# [WORK ORDER]
The answer must consist solely of the lines from the line with "How do I perform: Book" to the end of the data below, transcribed exactly and with no pictures.

# [INPUT]
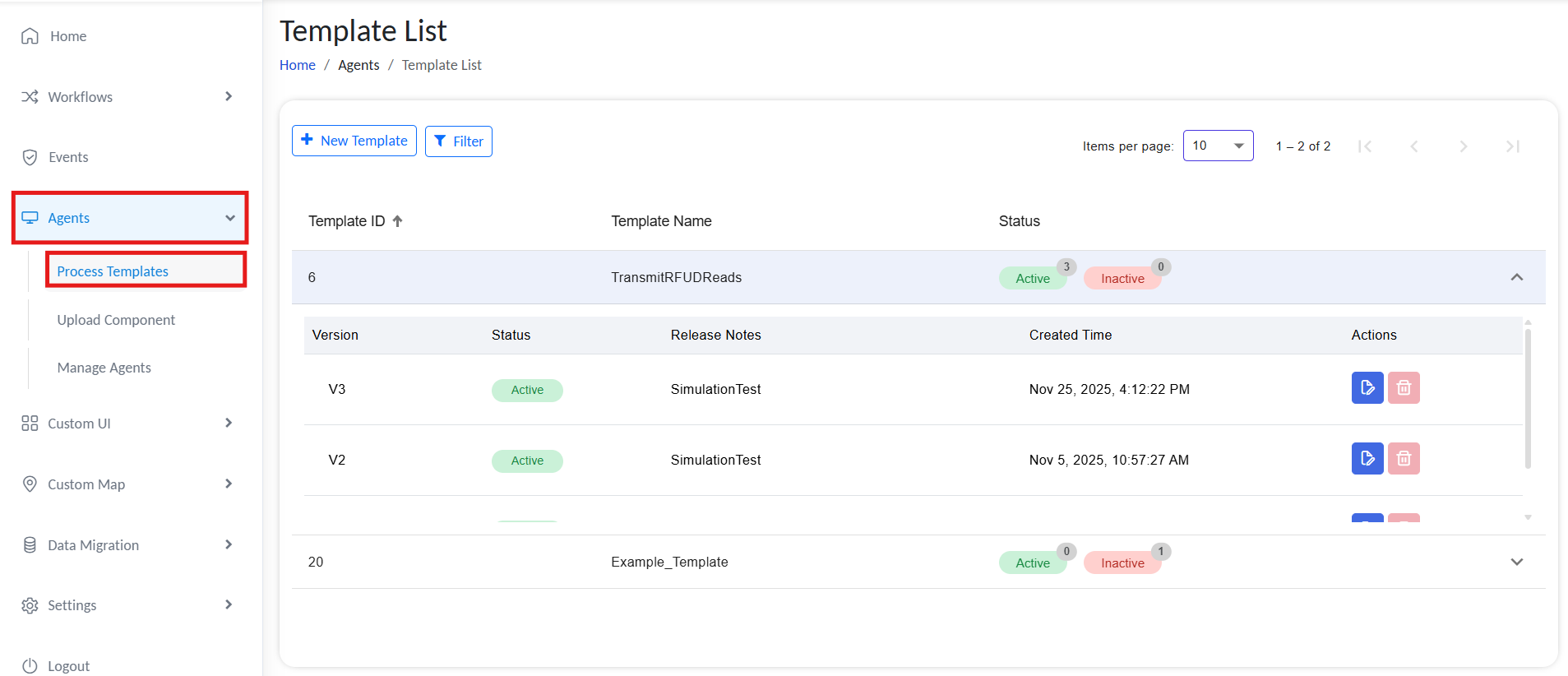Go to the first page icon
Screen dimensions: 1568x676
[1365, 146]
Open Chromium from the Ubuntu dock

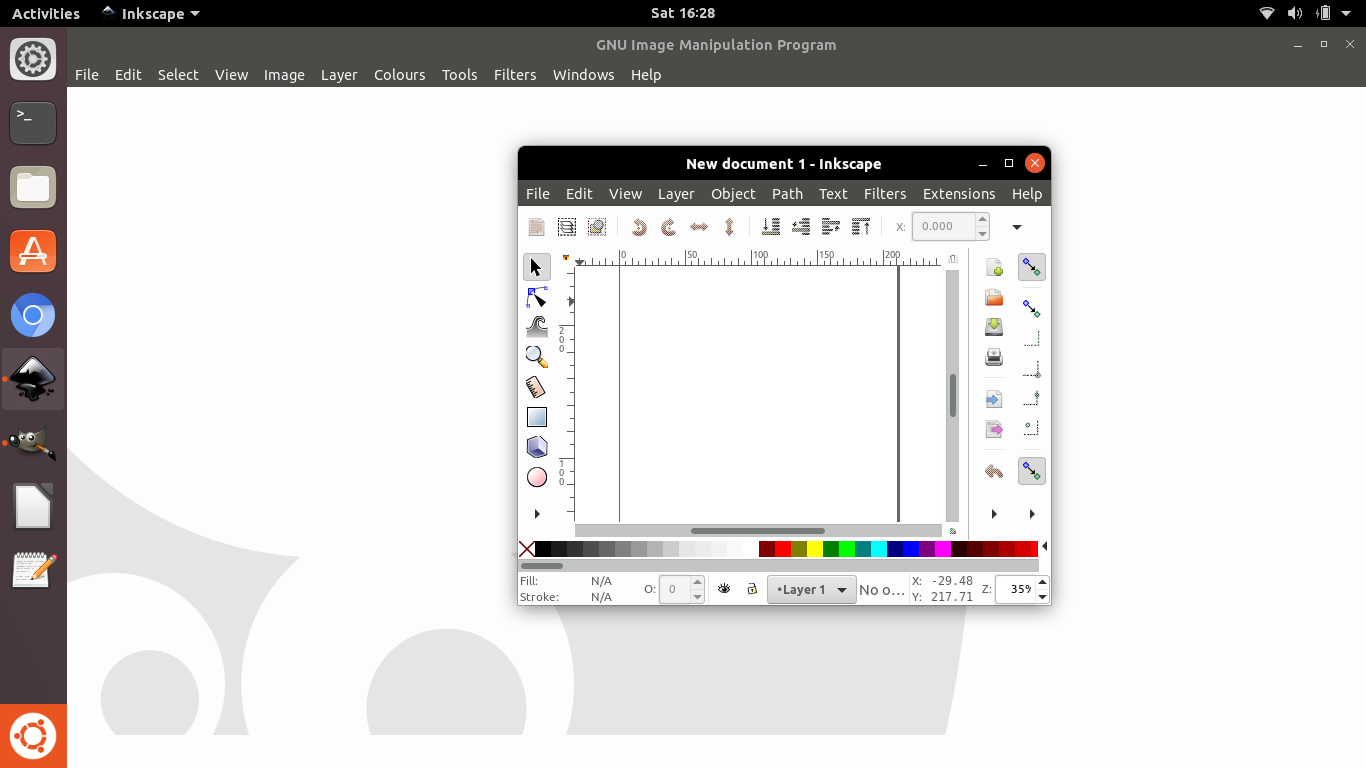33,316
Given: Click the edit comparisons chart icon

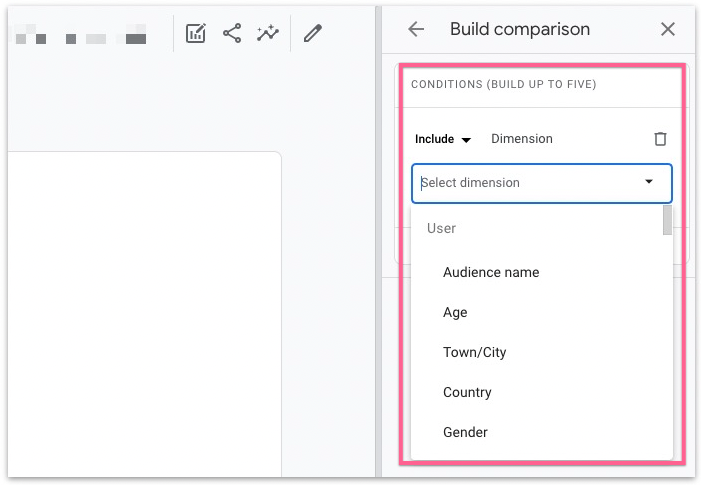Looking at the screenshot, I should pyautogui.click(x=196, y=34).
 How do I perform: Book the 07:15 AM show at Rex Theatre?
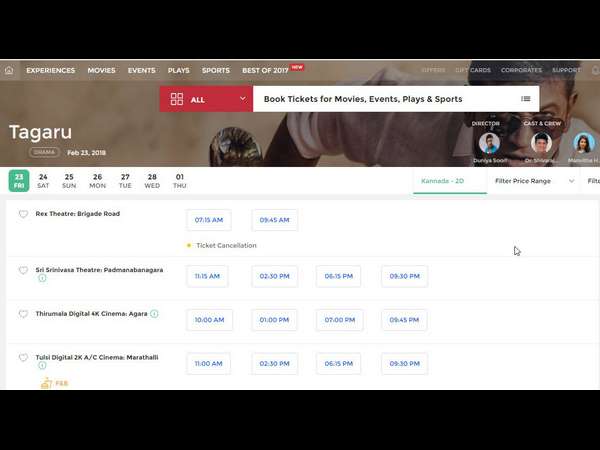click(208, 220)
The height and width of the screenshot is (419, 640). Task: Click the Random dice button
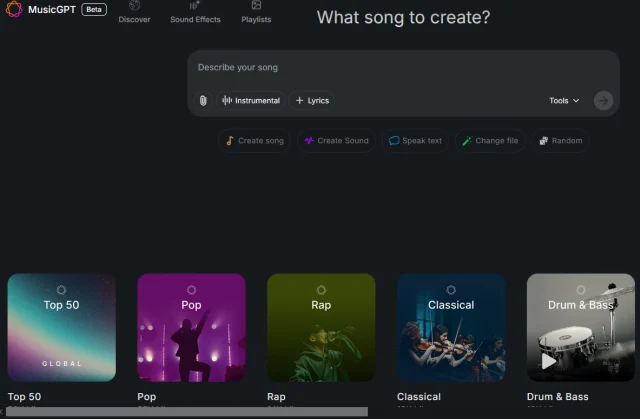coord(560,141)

# [ANSWER TO THE EXERCISE]
 How do I perform: Book the 07:15 AM show at Rex Theatre?
click(208, 220)
The height and width of the screenshot is (419, 640). Task: Click the Random dice button
coord(560,141)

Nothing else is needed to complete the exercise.